In 2018, Wang [71] et al. extended the IncUSP-Miner algorithm, the extended algorithm is IncUSP-Miner+, which uses a stricter upper boundary TUS to prune the search space, and uses depth-first search to recursively traverse the entire search space to find HUSPs. The author conducted comparative experiments on three aspects: utility threshold, update rate, and database scalability. When the update rate is small, IncUSP-Miner+takes 60% less execution time than USP Miner. When the update rate is large, IncUSP-Miner+performs poorly.
In 2022, Truong [72] designed an algorithm for mining frequent high average utility sequential patterns with constraints in dynamic databases, and proposed a new aumin-based three upper bounds and one weak upper bound and three pruning strategies. These upper bounds are stricter than the previously proposed upper bounds on aumax. Experiments show that the running time and memory consumed by the C-FHAUSPM algorithm depend on the size of the dataset, as well as the length and size of each itemset in the input q-sequence.
In 2022, Saleti [73] used the MapReduce framework to mine high utility sequence patterns. In the literature, a three-stage MapReduce algorithm called MR-INCHUSP was proposed, which is used to extract from the updated sequence whenever a new sequence is added to the original database. Mining high utility sequential patterns in databases. MR-INCHUSP minimizes the number of candidate sequences by utilizing information mined from the original database to reduce computational cost. In this algorithm, two new data structures, Reverse utility tree (RUTree) and Cooccurrence utility reverse map (CURMAP), are used. The former helps to retrieve utility information quickly and avoids the third stage recalculates the utility of the global HUSP, reducing the cost of recomputation, which in turn reduces the number of candidate sequences to be detected. Experiments show that due to the effectiveness of the CURMAP strategy, the MR-INCHUSP algorithm is more than 1.4 times faster than BigHUSP and more than 1.2 times faster than HUSP-Spark on different datasets.
A tree structure can be used to store previous mining results and other information to avoid redundant recalculations when the SDB is updated. However, due to the huge number of generated tree nodes, the tree structure will consume a lot of memory. Furthermore, there may be multiple instances in one supersequence of sequences, each with its own utility. When the SDB is updated, it is time-consuming to update the utility of each instance of each sequence stored in the tree structure, resulting in inefficient mining. Based on this, Ishits et al. designed a projection technique for mining regular high utility sequential patterns.

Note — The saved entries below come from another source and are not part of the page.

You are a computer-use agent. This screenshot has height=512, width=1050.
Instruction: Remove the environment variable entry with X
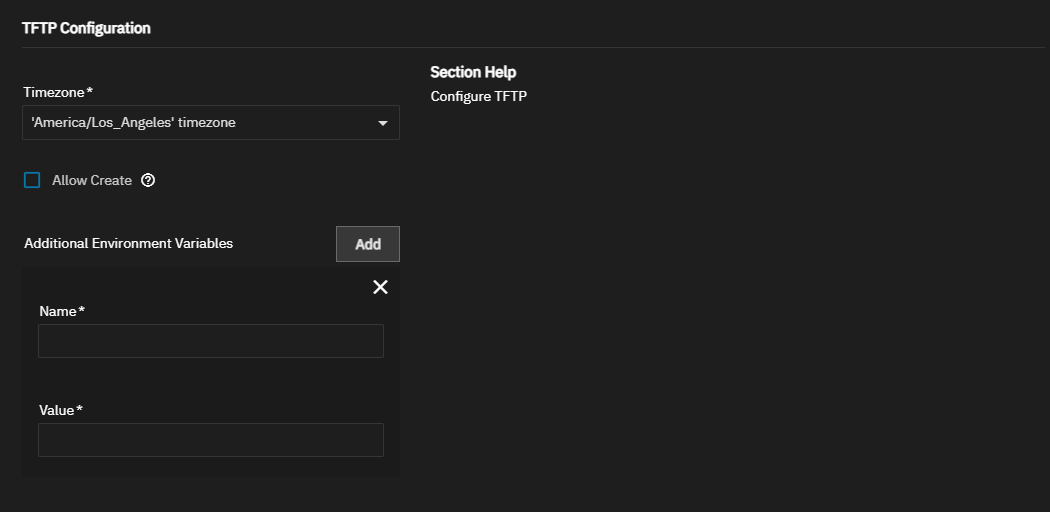[x=380, y=287]
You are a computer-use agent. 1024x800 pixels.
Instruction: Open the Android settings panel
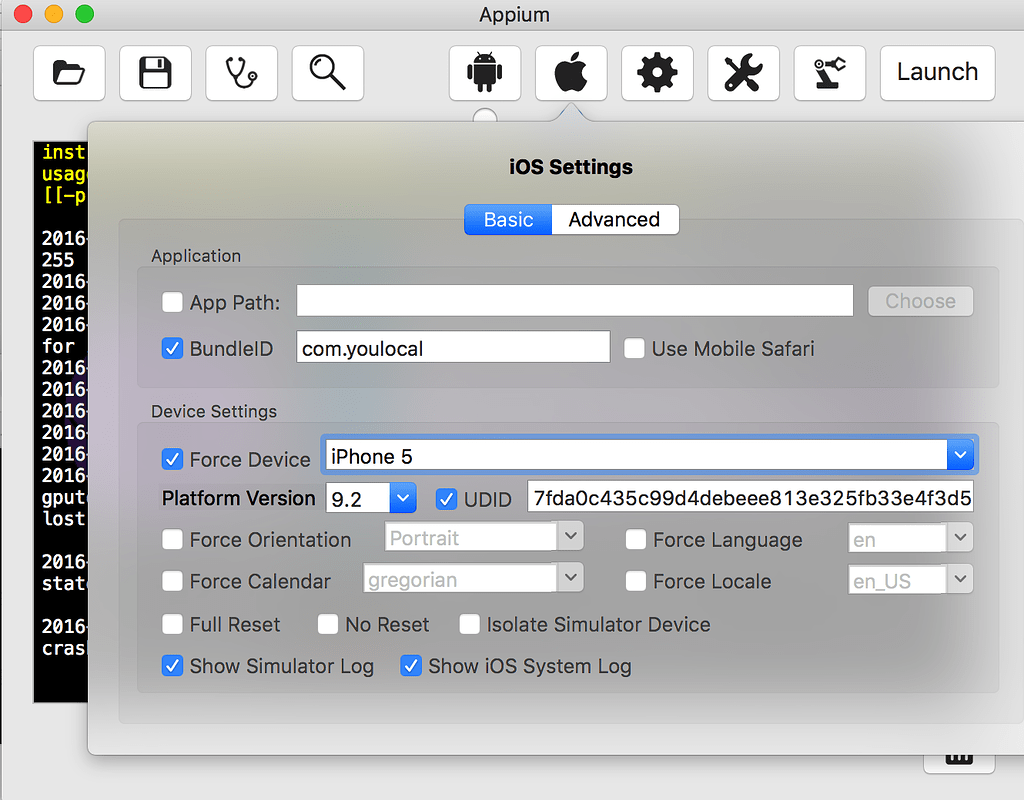tap(484, 72)

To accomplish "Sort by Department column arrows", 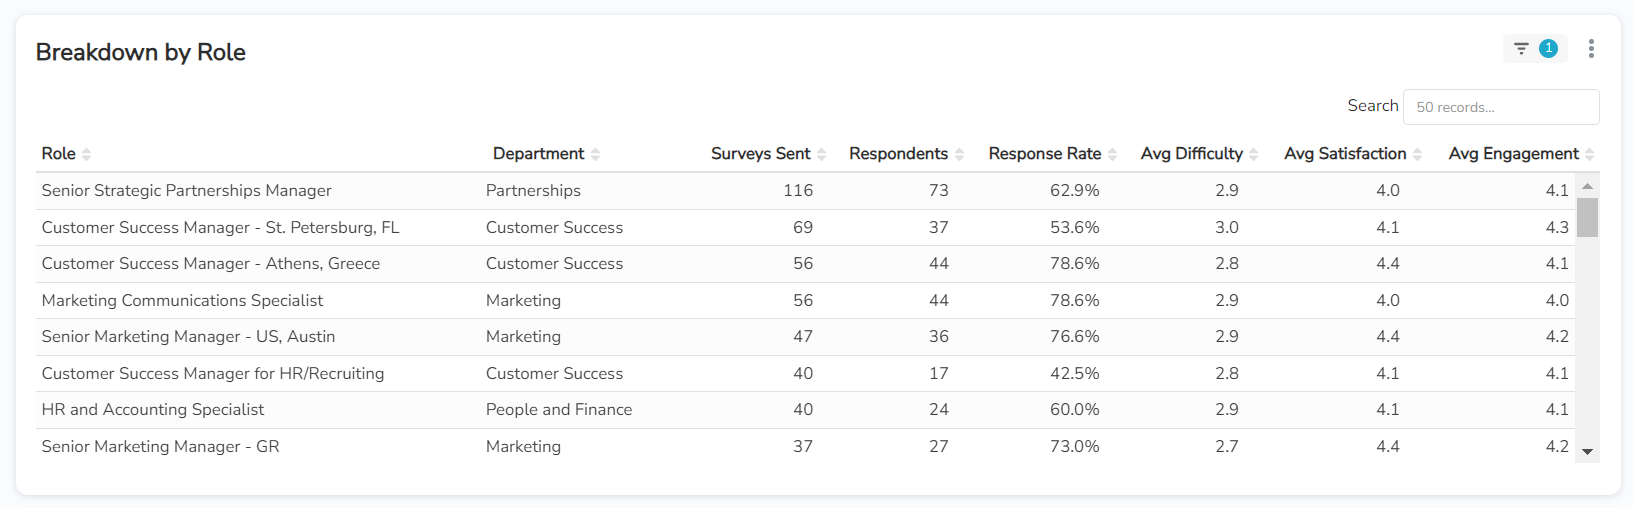I will [596, 154].
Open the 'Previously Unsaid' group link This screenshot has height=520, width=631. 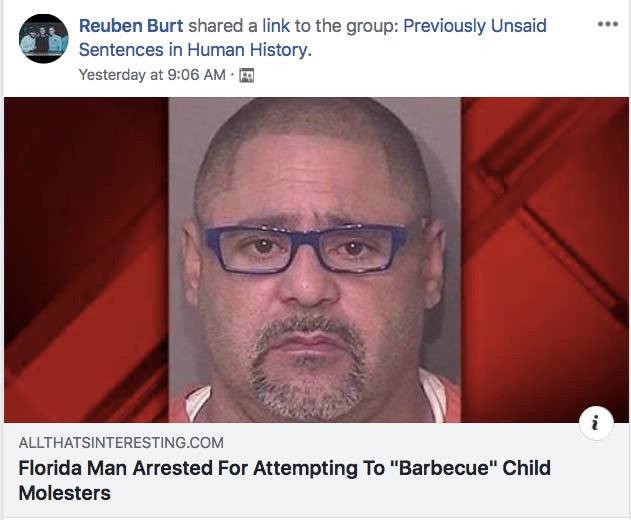[475, 26]
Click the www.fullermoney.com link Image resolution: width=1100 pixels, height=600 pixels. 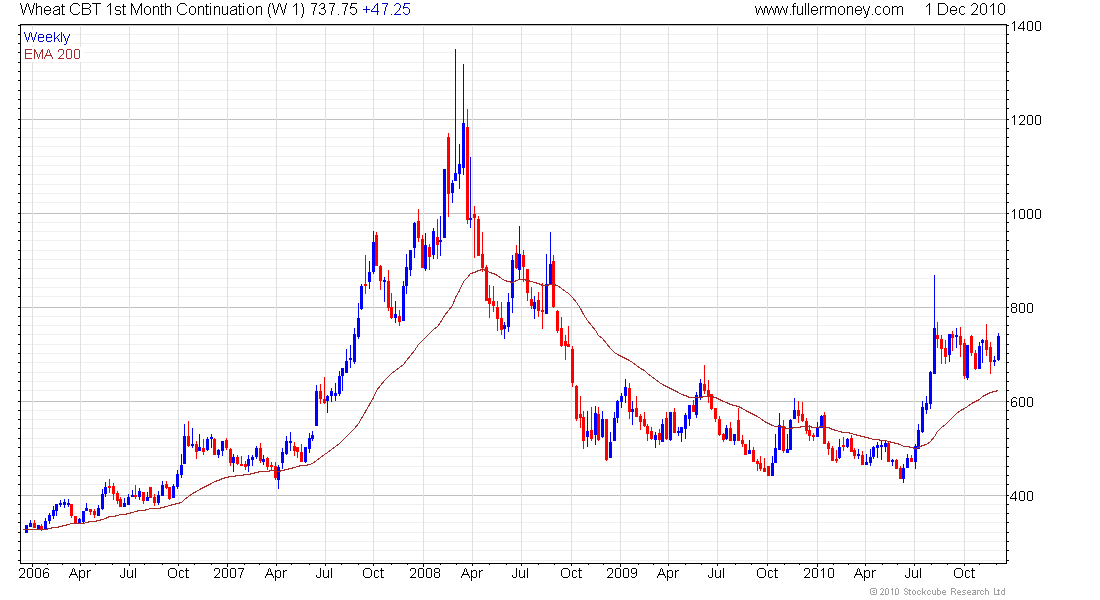[829, 10]
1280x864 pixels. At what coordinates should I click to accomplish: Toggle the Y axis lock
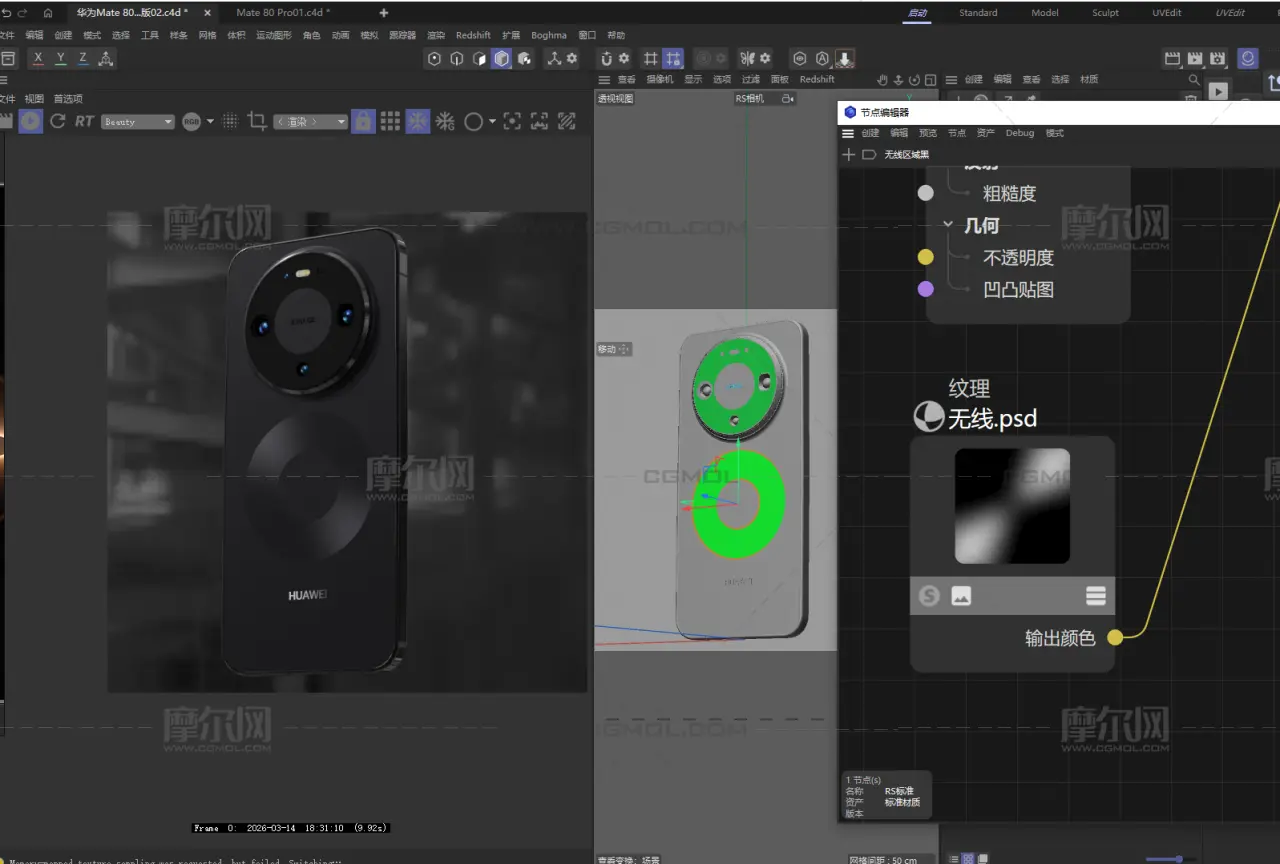(60, 58)
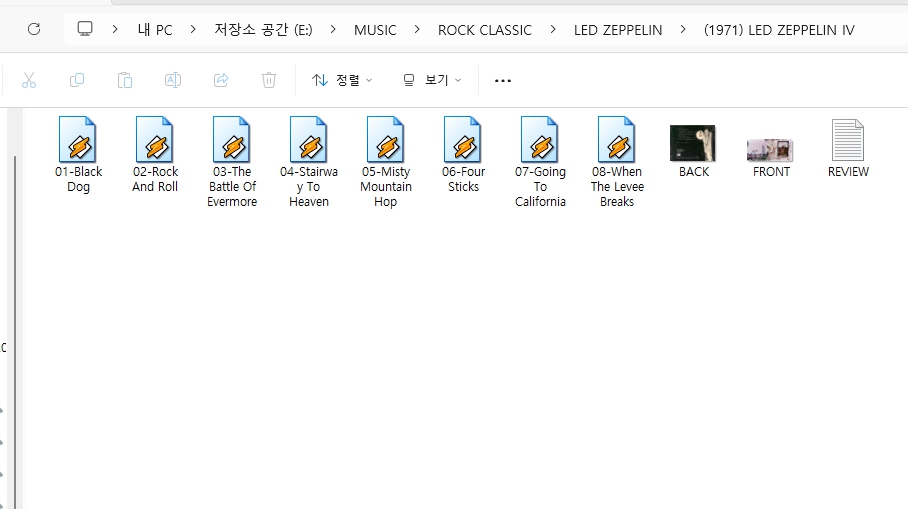This screenshot has width=908, height=509.
Task: Click the Share icon in toolbar
Action: click(221, 80)
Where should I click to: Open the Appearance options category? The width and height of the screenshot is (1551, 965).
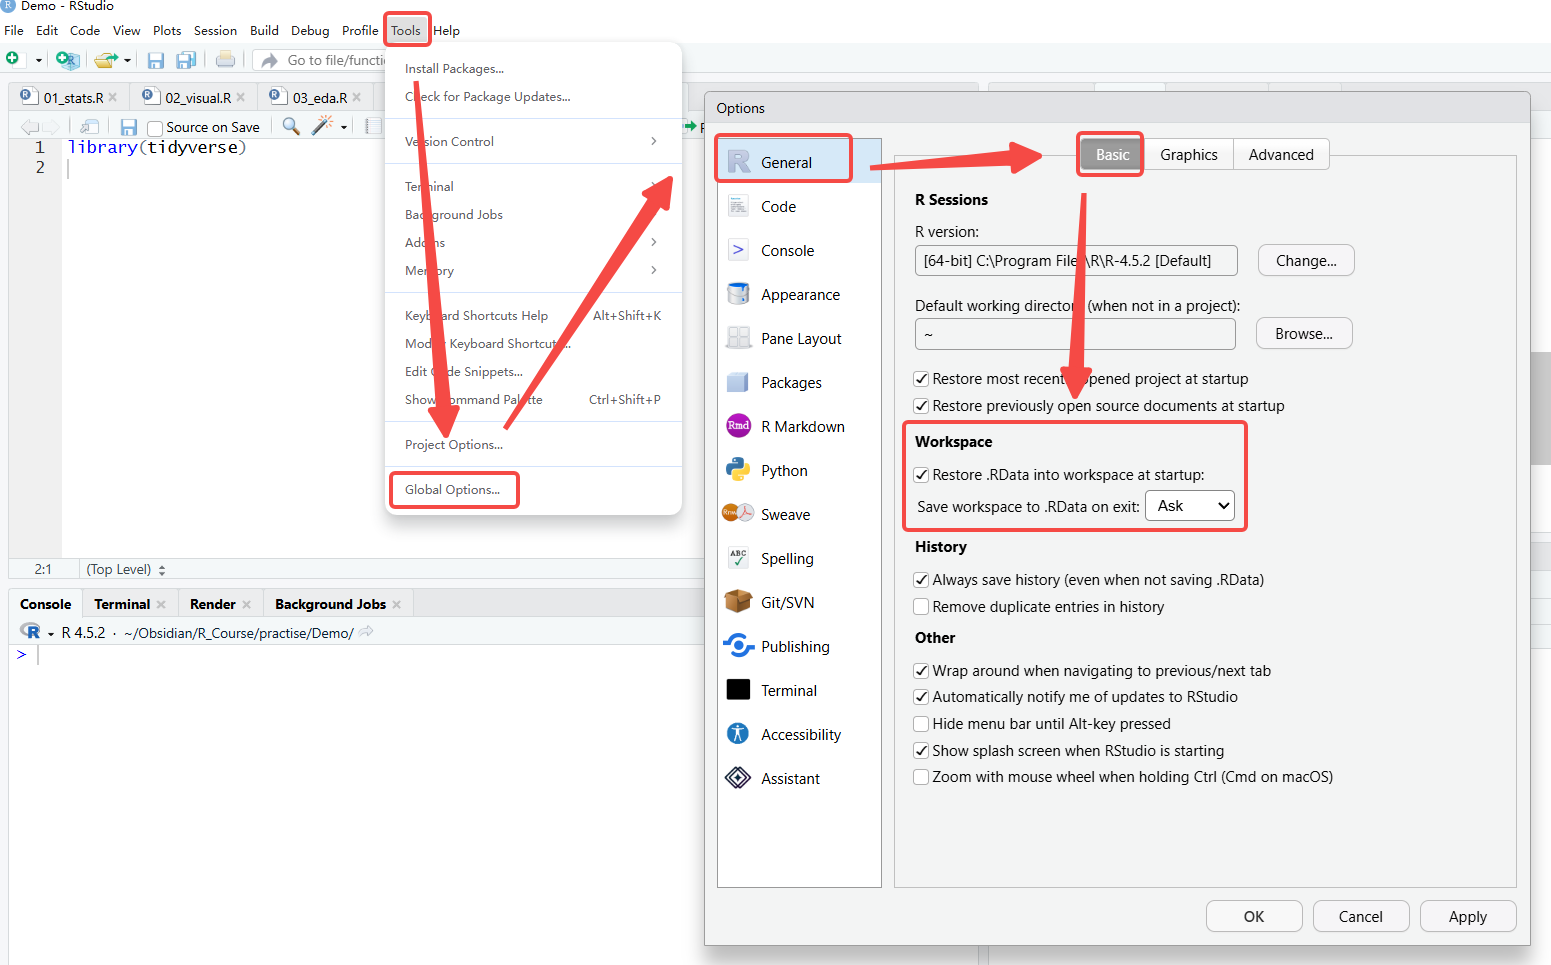point(798,295)
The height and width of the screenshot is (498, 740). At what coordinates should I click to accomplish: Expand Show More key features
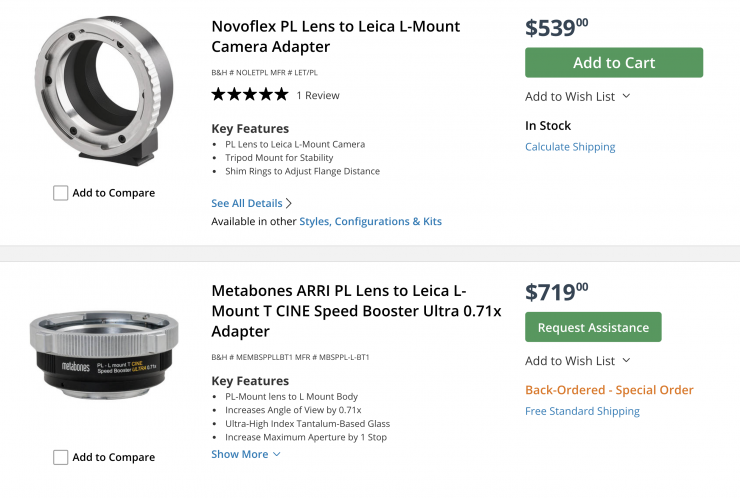(x=246, y=454)
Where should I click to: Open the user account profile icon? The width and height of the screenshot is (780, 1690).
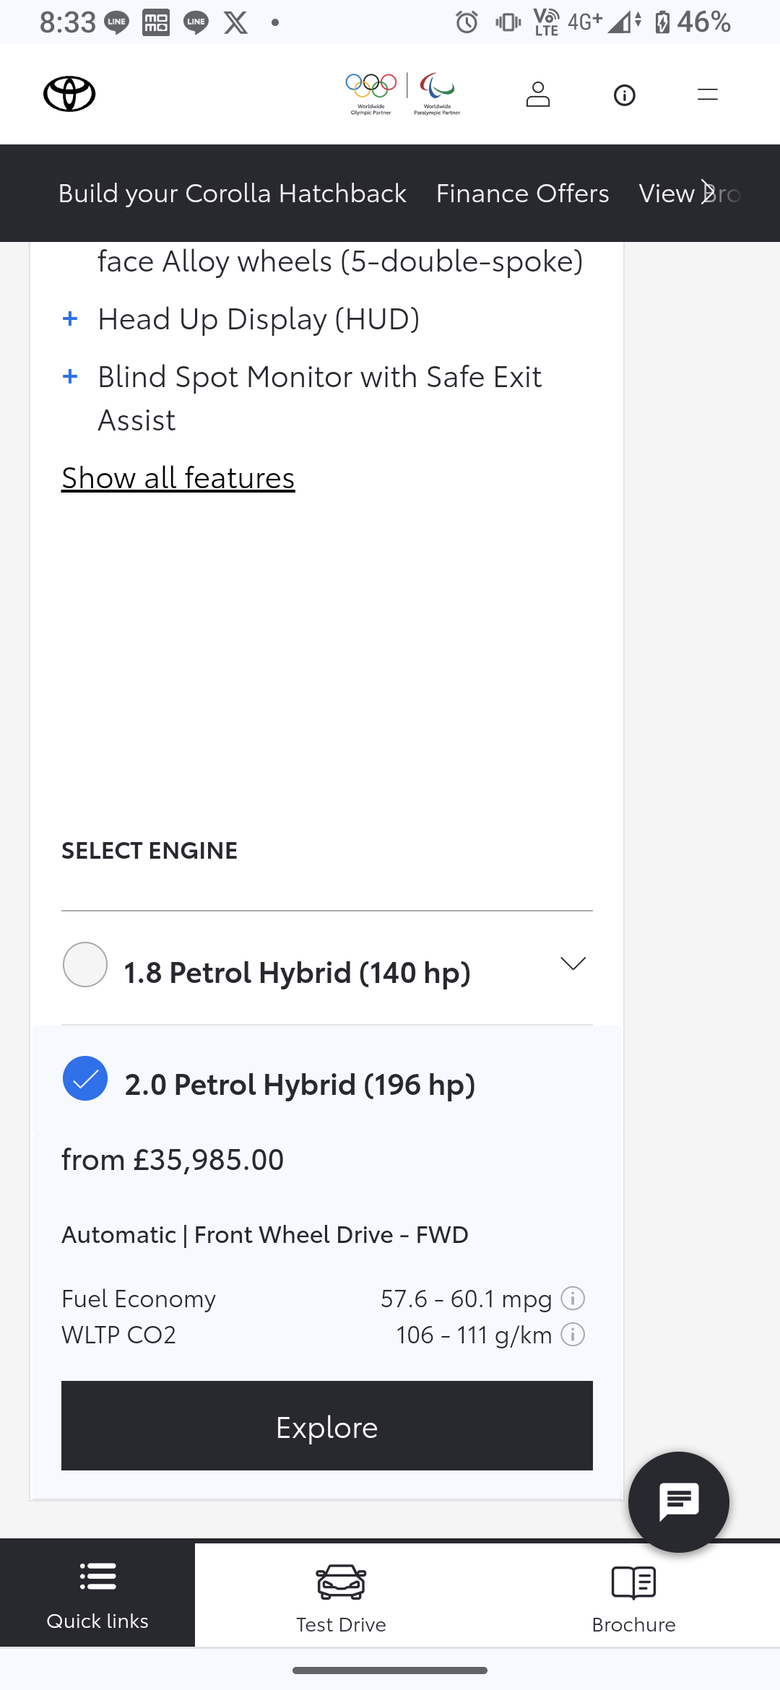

In 2019, Ishita [74] proposed a regular high utility sequential pattern mining algorithm, RHusp, to mine regular high utility sequential patterns from static databases. Due to the incremental properties of processing big data, many applications in the era of big data have brought useful results, so the authors extended the algorithm and proposed an incremental algorithm RIncHUSP to mine regular high utility sequential patterns from dynamic databases. This method works efficiently by processing incremental portions of the database rather than processing the entire database. On the BIBLE dataset, the running time of the RHusp algorithm is 200s, and the running time of the RIncHusp algorithm is 50s.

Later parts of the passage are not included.